*Activity:* Of all the lines below, return only those starting with the line holding "Task: Open the settings" and going on through the line holding "The height and width of the screenshot is (726, 1440).", exactly as written.

*Excerpted data:*
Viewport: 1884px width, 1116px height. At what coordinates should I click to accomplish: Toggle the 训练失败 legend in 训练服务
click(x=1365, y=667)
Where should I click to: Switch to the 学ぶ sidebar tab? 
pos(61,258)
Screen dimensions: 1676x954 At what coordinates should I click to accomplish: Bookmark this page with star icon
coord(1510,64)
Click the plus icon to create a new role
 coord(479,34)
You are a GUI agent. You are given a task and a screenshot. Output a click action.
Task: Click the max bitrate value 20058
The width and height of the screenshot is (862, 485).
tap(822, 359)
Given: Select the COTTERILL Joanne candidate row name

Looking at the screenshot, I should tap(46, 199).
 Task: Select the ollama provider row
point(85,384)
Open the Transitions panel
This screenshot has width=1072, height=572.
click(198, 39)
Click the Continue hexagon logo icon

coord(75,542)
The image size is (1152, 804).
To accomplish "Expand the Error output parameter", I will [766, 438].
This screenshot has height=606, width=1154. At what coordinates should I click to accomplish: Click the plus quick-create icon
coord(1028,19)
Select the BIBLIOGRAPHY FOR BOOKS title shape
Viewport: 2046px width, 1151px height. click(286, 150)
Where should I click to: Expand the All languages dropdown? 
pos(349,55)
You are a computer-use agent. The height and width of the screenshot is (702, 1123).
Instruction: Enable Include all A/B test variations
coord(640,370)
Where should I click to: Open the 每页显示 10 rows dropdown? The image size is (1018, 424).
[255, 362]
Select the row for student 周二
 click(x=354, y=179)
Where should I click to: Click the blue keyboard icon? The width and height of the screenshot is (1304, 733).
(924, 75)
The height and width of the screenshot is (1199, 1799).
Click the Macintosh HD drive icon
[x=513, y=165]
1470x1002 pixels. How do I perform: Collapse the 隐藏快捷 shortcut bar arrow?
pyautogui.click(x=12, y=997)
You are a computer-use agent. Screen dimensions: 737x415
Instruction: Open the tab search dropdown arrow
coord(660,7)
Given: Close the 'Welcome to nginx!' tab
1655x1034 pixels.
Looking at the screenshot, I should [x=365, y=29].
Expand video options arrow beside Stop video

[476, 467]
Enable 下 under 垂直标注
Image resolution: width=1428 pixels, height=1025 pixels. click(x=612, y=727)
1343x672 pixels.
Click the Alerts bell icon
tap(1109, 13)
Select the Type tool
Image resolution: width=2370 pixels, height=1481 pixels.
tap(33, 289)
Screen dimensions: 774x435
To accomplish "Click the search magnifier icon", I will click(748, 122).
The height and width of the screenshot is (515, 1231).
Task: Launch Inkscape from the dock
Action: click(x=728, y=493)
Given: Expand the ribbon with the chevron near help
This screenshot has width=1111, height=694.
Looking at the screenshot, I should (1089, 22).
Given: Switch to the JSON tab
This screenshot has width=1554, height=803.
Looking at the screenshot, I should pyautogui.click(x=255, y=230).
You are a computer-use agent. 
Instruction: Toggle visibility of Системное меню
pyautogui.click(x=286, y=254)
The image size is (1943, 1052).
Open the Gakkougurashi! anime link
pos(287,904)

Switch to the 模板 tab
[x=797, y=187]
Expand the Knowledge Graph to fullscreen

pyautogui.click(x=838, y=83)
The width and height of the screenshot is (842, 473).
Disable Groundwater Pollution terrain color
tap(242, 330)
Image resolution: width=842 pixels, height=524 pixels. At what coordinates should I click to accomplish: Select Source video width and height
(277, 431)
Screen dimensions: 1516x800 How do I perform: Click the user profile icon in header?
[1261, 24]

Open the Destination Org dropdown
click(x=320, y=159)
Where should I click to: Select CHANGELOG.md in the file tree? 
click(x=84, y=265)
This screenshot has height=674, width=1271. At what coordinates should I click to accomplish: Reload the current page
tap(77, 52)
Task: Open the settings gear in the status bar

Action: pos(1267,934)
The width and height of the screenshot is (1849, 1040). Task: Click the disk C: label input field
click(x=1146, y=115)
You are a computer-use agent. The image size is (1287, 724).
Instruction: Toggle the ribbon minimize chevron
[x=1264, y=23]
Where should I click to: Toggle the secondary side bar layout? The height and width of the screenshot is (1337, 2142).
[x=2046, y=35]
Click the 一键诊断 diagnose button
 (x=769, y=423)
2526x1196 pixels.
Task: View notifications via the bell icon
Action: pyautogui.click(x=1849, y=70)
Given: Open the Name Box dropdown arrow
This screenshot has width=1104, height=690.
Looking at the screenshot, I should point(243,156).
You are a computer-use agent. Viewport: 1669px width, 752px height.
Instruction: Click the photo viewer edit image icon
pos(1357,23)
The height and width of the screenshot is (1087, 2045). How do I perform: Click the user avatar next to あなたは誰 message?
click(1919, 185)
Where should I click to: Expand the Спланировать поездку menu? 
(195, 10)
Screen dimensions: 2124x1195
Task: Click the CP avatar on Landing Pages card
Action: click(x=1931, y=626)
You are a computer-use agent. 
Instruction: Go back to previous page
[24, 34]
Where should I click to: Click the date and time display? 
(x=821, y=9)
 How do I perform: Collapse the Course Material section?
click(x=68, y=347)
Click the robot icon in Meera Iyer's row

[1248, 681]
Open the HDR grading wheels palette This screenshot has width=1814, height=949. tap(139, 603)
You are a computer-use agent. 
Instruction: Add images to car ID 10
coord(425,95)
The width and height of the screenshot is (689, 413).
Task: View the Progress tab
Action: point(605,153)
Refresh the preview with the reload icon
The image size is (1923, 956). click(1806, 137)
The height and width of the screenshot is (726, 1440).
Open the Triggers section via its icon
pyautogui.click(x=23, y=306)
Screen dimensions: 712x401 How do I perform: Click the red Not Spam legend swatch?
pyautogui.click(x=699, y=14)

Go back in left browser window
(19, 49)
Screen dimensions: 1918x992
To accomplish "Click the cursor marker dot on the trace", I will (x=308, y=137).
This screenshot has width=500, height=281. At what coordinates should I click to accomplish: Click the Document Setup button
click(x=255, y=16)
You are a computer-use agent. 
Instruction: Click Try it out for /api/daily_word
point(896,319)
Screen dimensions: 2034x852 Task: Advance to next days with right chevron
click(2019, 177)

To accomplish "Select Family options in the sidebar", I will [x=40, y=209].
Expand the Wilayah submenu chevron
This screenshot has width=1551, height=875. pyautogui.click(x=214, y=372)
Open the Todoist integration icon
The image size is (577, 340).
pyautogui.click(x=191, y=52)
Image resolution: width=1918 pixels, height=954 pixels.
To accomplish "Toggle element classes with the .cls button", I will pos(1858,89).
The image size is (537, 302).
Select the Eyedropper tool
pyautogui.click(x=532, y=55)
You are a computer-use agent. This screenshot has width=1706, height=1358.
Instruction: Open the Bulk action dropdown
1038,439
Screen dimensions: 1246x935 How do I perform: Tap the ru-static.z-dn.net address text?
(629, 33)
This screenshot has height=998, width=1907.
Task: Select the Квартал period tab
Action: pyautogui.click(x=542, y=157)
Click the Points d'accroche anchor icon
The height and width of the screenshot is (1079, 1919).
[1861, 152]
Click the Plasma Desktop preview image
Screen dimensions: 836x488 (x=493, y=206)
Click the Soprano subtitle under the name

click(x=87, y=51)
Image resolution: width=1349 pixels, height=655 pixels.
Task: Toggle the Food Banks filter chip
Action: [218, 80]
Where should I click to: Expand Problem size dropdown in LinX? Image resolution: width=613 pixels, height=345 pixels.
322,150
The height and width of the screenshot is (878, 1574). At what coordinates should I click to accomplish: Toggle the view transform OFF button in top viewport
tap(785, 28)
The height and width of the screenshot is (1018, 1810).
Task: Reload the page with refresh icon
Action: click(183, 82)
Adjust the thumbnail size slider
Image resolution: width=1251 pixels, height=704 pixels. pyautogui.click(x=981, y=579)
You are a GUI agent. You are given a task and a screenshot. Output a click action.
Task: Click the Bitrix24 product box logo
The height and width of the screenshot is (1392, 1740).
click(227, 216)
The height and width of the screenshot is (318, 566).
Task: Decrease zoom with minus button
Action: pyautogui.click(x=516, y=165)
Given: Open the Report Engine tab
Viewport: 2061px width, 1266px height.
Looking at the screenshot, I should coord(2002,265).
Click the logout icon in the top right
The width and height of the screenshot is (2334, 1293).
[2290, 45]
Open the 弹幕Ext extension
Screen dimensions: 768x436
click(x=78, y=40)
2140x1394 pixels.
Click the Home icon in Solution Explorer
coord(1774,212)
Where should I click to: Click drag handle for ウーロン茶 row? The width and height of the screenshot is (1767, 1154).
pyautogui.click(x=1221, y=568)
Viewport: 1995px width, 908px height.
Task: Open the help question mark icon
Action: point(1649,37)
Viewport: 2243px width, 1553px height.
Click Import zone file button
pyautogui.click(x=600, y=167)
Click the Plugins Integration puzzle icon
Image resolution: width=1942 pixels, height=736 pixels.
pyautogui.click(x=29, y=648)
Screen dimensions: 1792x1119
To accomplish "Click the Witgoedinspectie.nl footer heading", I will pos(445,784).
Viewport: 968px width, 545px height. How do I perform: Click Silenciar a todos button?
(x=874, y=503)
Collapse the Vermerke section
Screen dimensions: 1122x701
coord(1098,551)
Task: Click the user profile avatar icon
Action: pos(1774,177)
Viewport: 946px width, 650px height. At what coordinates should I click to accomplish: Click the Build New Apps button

*Response area:*
Task: Open the settings gear in the status bar

Action: pos(1267,934)
The width and height of the screenshot is (1849, 1040). Task: Click the disk C: label input field
click(x=1146, y=115)
You are a computer-use agent. The image size is (1287, 724).
Instruction: Toggle the ribbon minimize chevron
[x=1264, y=23]
Where should I click to: Toggle the secondary side bar layout? The height and width of the screenshot is (1337, 2142).
[x=2046, y=35]
Click the 一键诊断 diagnose button
 (x=769, y=423)
2526x1196 pixels.
Task: View notifications via the bell icon
Action: pyautogui.click(x=1849, y=70)
Given: Open the Name Box dropdown arrow
This screenshot has width=1104, height=690.
Looking at the screenshot, I should point(243,156).
You are a computer-use agent. Viewport: 1669px width, 752px height.
Instruction: Click the photo viewer edit image icon
pos(1357,23)
The height and width of the screenshot is (1087, 2045). How do I perform: Click the user avatar next to あなたは誰 message?
click(1919, 185)
Where should I click to: Expand the Спланировать поездку menu? 
(195, 10)
Screen dimensions: 2124x1195
Task: Click the CP avatar on Landing Pages card
Action: click(x=1931, y=626)
You are a computer-use agent. 
Instruction: Go back to previous page
[24, 34]
Where should I click to: Click the date and time display? 
(x=821, y=9)
 How do I perform: Collapse the Course Material section?
click(x=68, y=347)
Click the robot icon in Meera Iyer's row

[1248, 681]
Open the HDR grading wheels palette This screenshot has width=1814, height=949. tap(139, 603)
You are a computer-use agent. 
Instruction: Add images to car ID 10
coord(425,95)
The width and height of the screenshot is (689, 413).
Task: View the Progress tab
Action: point(605,153)
Refresh the preview with the reload icon
The image size is (1923, 956). click(1806, 137)
The height and width of the screenshot is (726, 1440).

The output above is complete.